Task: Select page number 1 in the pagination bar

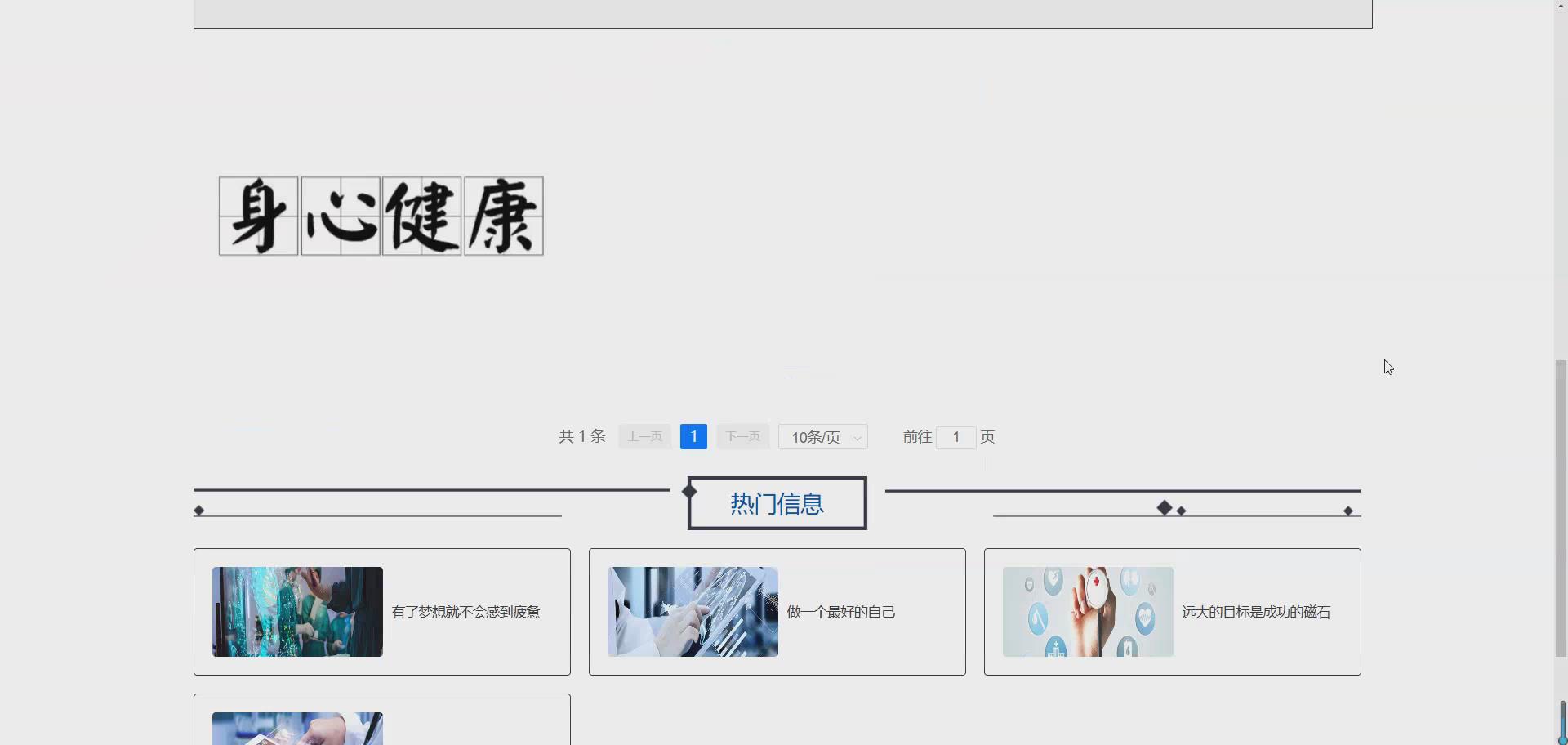Action: coord(693,436)
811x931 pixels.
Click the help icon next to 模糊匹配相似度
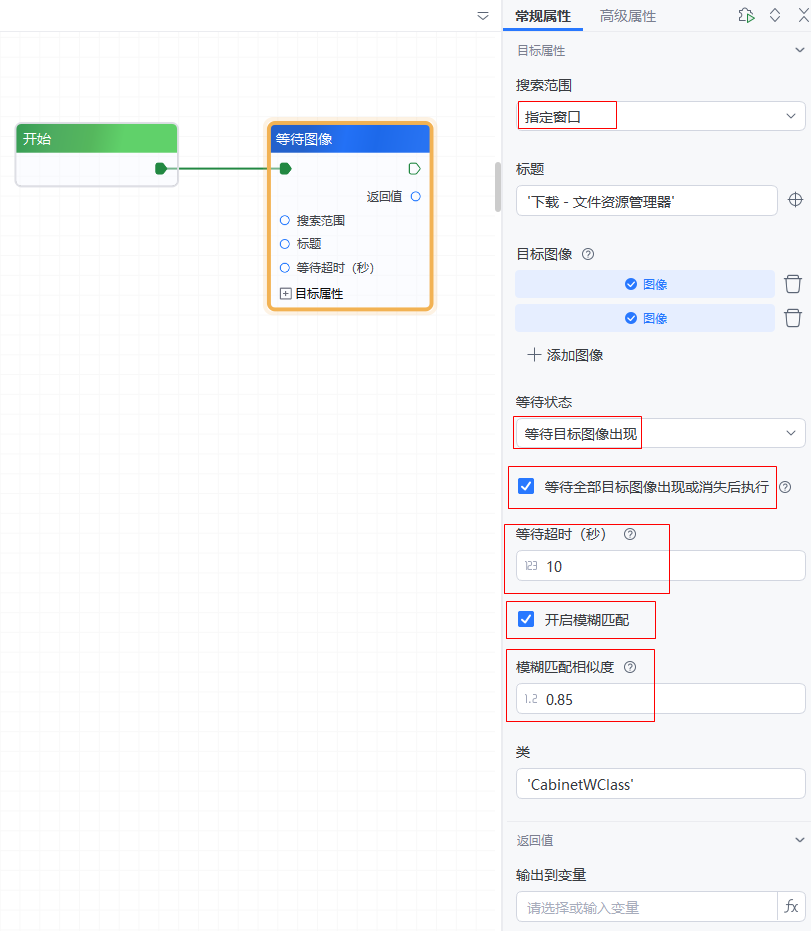(x=630, y=667)
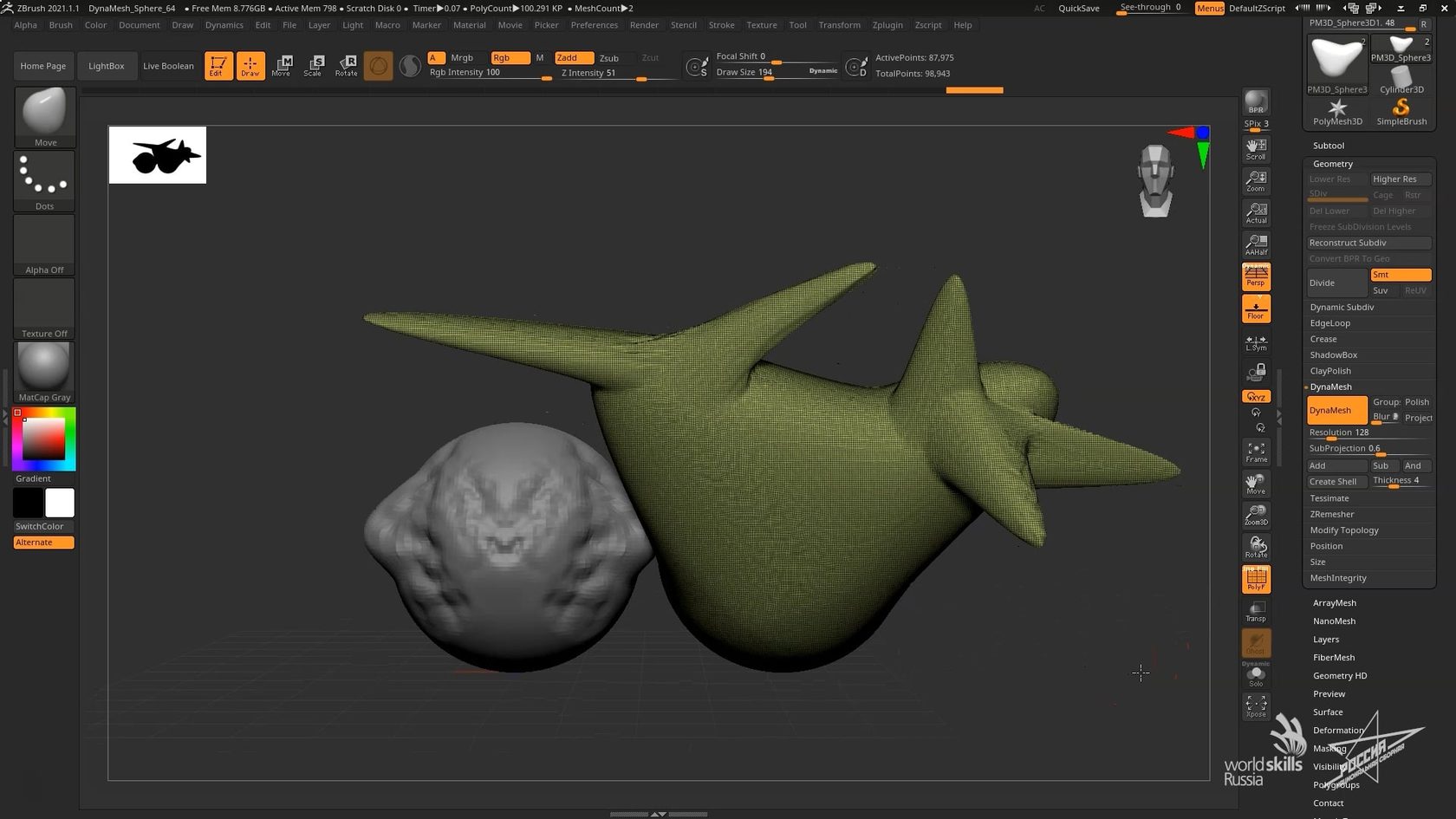Click the LightBox button

107,66
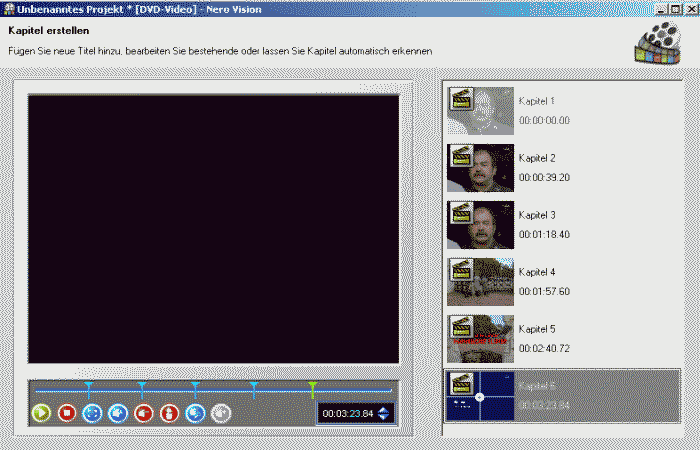
Task: Select blue chapter marker nearest the green marker
Action: (x=254, y=386)
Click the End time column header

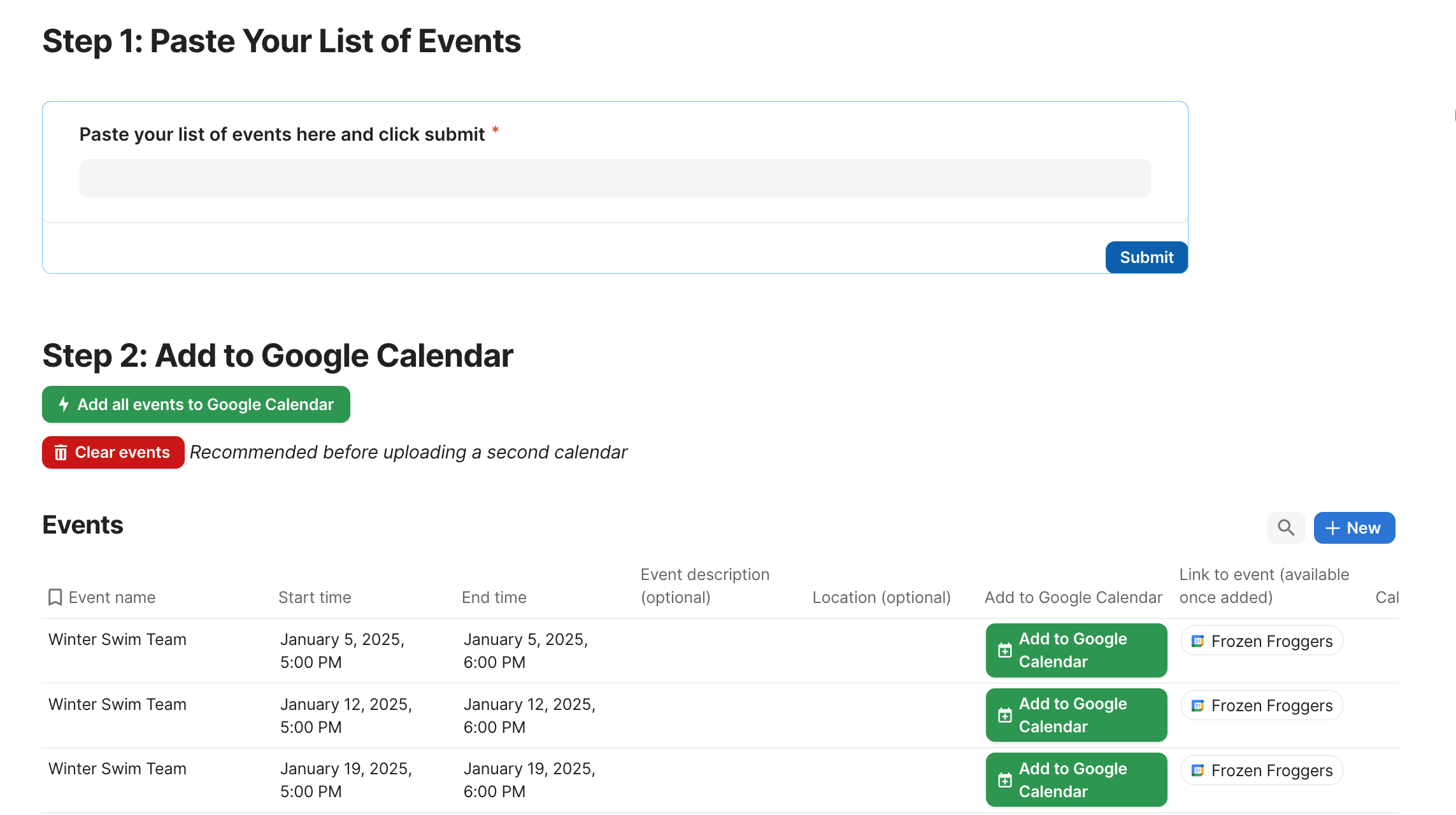click(494, 597)
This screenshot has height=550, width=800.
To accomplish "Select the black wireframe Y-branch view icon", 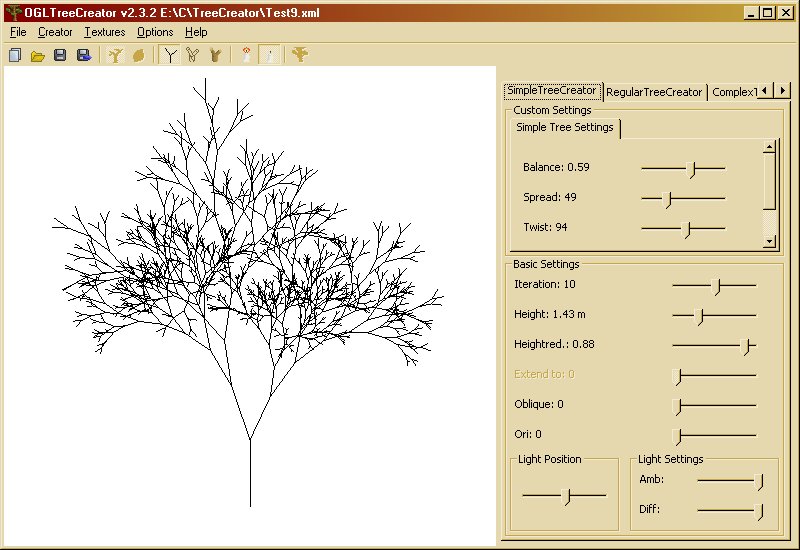I will 171,55.
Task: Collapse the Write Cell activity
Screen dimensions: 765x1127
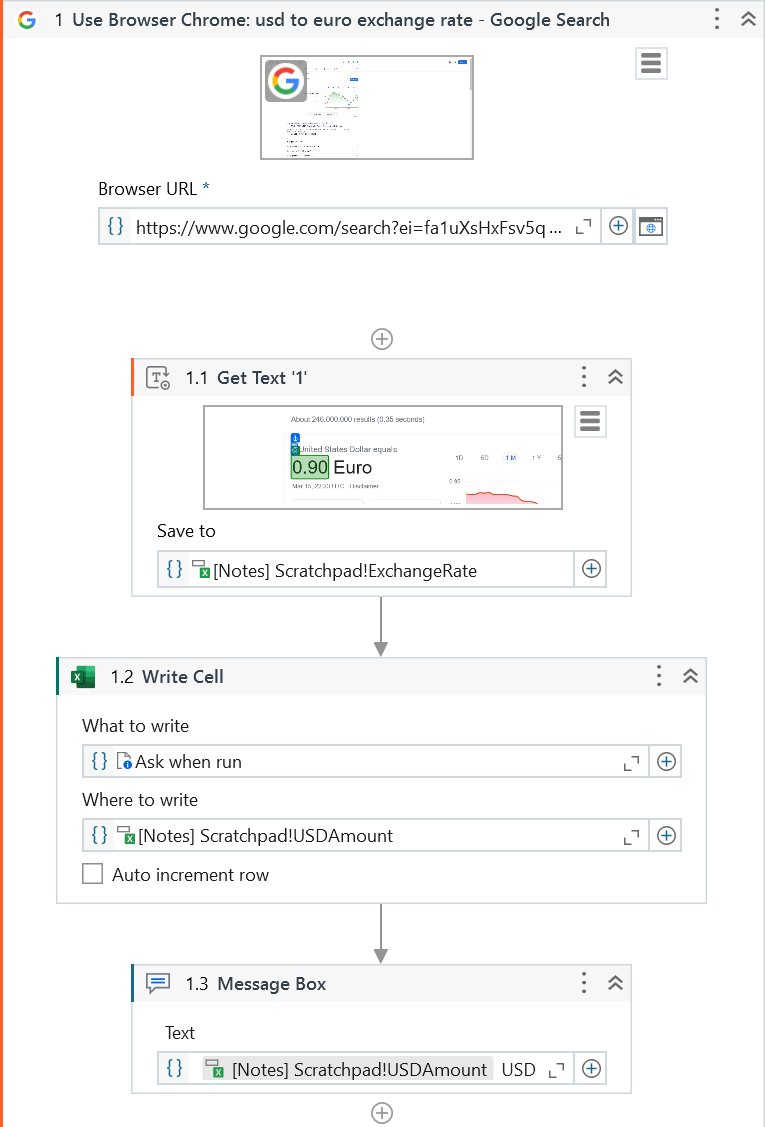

+ + + +

** THE PROBLEM **
Starting at the line with "Task: Collapse the Write Cell activity" and continuing through the end of the listing, reproduce those lines with "Collapse" switched to "Expand" and everything else unchanged. Leave the pictures out.

** EXPECTED ANSWER **
Task: Expand the Write Cell activity
Screen dimensions: 765x1127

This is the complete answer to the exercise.